We data folks live in exciting times.

As we saw at the Strata + Hadoop show in San Jose, open source developers continue to deliver new ways to analyze high volumes of fast-moving data.

One of the hottest, Apache Kafka, can feed data from thousands of applications to emerging platforms like HBase and Cassandra. Enterprises can use Kafka message brokers to tap real-time data streams from myriad sources to address a range of use cases. They can:

  • Engage prospects that visit their websites based on highly granular activity tracking
  • Correlate transaction histories with store sensors and smartphone apps to make location-based retail offers to customers
  • Manage supply chains and product shipments based on real-time location checks, operational metrics and traffic patterns

Cool stuff!

But innovations like Kafka also raise questions about the role of the enterprise data warehouse (EDW), the reliable system of record that often will be a source but not target for streaming use cases like the bulleted examples above. The short answer? EDWs must co-exist with more and more complementary platforms.

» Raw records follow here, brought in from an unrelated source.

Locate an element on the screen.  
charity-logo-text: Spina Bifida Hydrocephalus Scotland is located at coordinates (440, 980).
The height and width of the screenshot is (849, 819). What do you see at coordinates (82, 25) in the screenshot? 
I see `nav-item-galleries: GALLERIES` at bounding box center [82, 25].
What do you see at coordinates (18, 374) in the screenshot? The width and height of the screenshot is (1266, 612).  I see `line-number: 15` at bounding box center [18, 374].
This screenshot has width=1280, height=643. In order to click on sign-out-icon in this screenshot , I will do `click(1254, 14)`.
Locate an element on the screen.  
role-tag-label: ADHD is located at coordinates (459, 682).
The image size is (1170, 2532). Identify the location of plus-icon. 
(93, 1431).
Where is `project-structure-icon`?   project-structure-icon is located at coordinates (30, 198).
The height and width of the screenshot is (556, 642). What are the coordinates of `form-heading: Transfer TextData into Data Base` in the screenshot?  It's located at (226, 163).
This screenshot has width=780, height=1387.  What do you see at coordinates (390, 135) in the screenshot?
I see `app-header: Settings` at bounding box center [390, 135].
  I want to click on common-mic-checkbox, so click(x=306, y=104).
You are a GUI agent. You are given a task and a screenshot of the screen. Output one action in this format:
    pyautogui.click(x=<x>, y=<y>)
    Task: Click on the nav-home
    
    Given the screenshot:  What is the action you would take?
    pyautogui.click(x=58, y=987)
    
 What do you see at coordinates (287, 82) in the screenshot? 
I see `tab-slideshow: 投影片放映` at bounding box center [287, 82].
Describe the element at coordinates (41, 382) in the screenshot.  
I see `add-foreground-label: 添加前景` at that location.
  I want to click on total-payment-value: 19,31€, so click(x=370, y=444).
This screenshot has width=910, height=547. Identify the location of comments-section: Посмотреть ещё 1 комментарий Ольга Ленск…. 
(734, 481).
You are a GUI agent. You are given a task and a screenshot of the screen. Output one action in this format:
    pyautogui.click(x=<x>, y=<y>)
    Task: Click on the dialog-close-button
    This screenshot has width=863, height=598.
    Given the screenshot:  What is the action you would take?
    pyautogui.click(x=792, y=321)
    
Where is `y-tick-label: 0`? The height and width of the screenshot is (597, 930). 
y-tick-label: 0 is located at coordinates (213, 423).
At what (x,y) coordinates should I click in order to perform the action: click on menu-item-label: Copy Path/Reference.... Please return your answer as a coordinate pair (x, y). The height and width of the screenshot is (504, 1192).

“Accept that the world will get more distributed,” Gartner VP Ted Friedman advised attendees at the Gartner Enterprise Information & Master Data Management Summit in Dallas in March.

Enterprises of all types are re-examining long-held assumptions about the EDW. Recently a global financial services organization in EMEA speculated to us that their Data Lake might become their central data “hub,” with EDWs serving as “spokes” for various lines of business.

While the merits of such a strategy will vary by customer, we find the most successful enterprises follow some consistent guiding principles.

  • Hadoop is a must-have architecture component. Hadoop’s ability to cost-effectively process fast-growing volumes of structured and unstructured data has proven a powerful complement to the data warehouse. In many cases EDWs remain the system of record and Hadoop serves as the analytics testbed for new data types and user cases. But perhaps the most compelling reason to invest in a Data Lake now is to tap future innovation opportunities. Hadoop is the focal point for Apache open source contributions such as Spark, Kafka and Storm. Join the community today to capitalize on future game changers.
  • The customer is king. Analyst George Gilbert of Wikibon envisions the rise of “systems of engagement” that enable enterprises to identify, predict and shape individual customer experiences. To do this, they are analyzing historic and real-time customer activities across multiple channels to act most effectively on their 360-degree view. As a case in point, the Canada-based digital bank Tangerine integrates social media, emails and customer records on SQL server to improve both real-time customer service and longer-term product offerings.
  • Data analytics can and should become a profit center. Ted Friedman and Debra Logan of Gartner predicted at the Gartner conference in Dallas that by 2020, half of enterprises will “successfully” link financial objectives to data and analytics, and 10 percent will “have a highly profitable business unit specifically for productizing and commercializing their information assets.” So while platforms will proliferate, leading enterprises will assign teams to put the pieces together to capitalize on digital insights.
  • Go to war for talent. Analytics initiatives are only as good as the people that drive them. The leaders are doing what it takes to win talent when for Apache Hadoop, Kafka and Spark. Even in today’s tight job market, it is easier to find and hire experts with the right skills than to develop that expertise exclusively in-house.
  • Automate. Automate. Automate. With so many new tasks requiring deep expertise, it is critical to take the manual labor out of repetitive tasks like ETL and creating/managing data warehouses, when possible.

While some of these principles seem revolutionary, enterprises can and should take an incremental approach, continuously re-shaping and experimenting.